**TASK PROMPT:** Copy the records below line for line, keeping every word and number unchanged. Leave the pictures out of your copy.

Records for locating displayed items

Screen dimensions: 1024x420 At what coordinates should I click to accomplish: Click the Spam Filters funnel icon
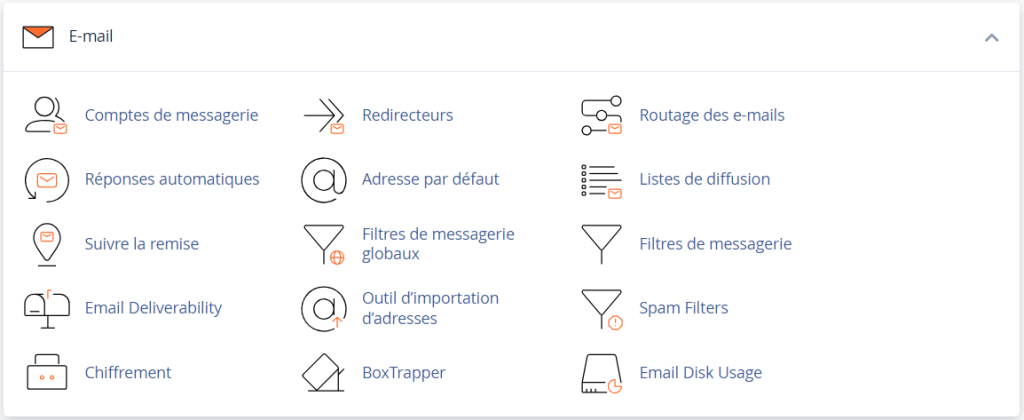point(601,308)
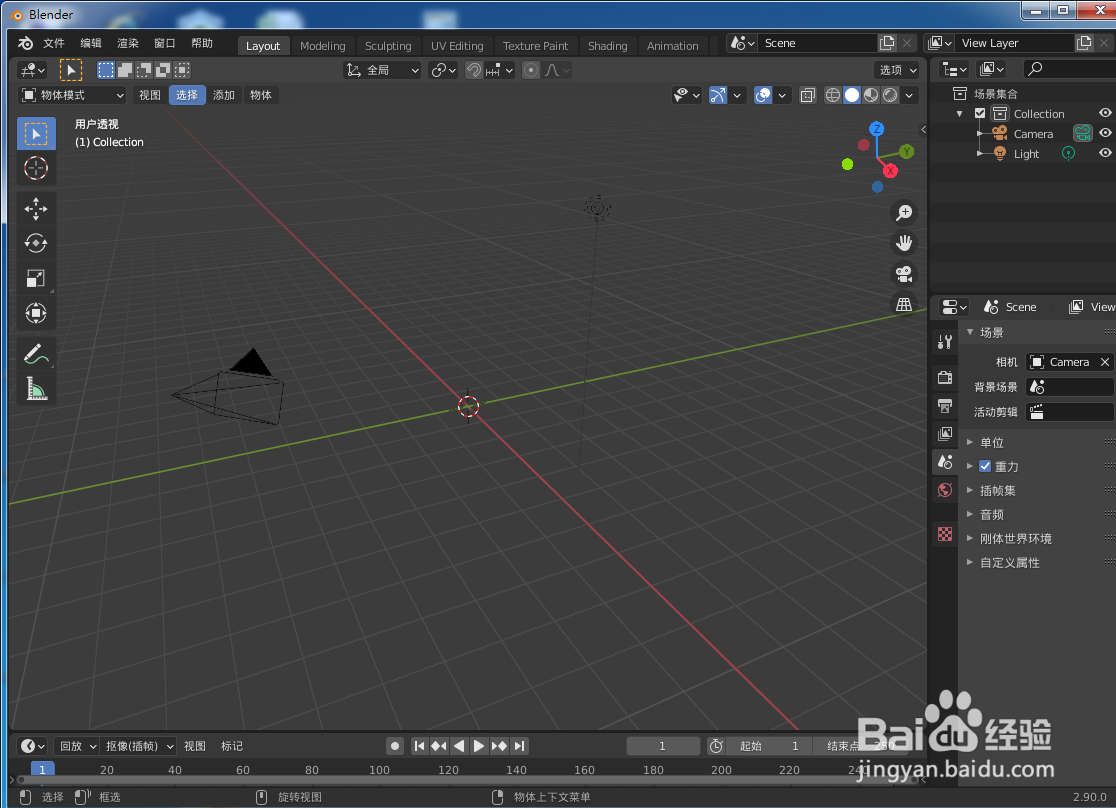Select the Scale tool
Screen dimensions: 1116x808
36,278
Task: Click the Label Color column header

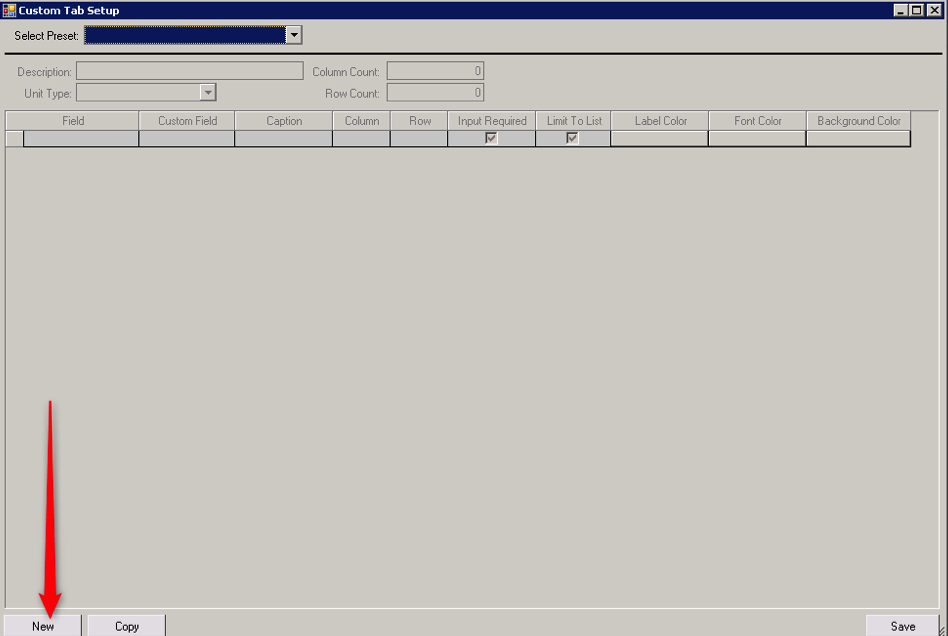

**RESPONSE BELOW:**
Screen dimensions: 1024x420 At what coordinates should I click to accomplish: Click the Spam Filters funnel icon
point(601,308)
Select the Scale tool
Screen dimensions: 1116x808
36,278
Task: Click the Label Color column header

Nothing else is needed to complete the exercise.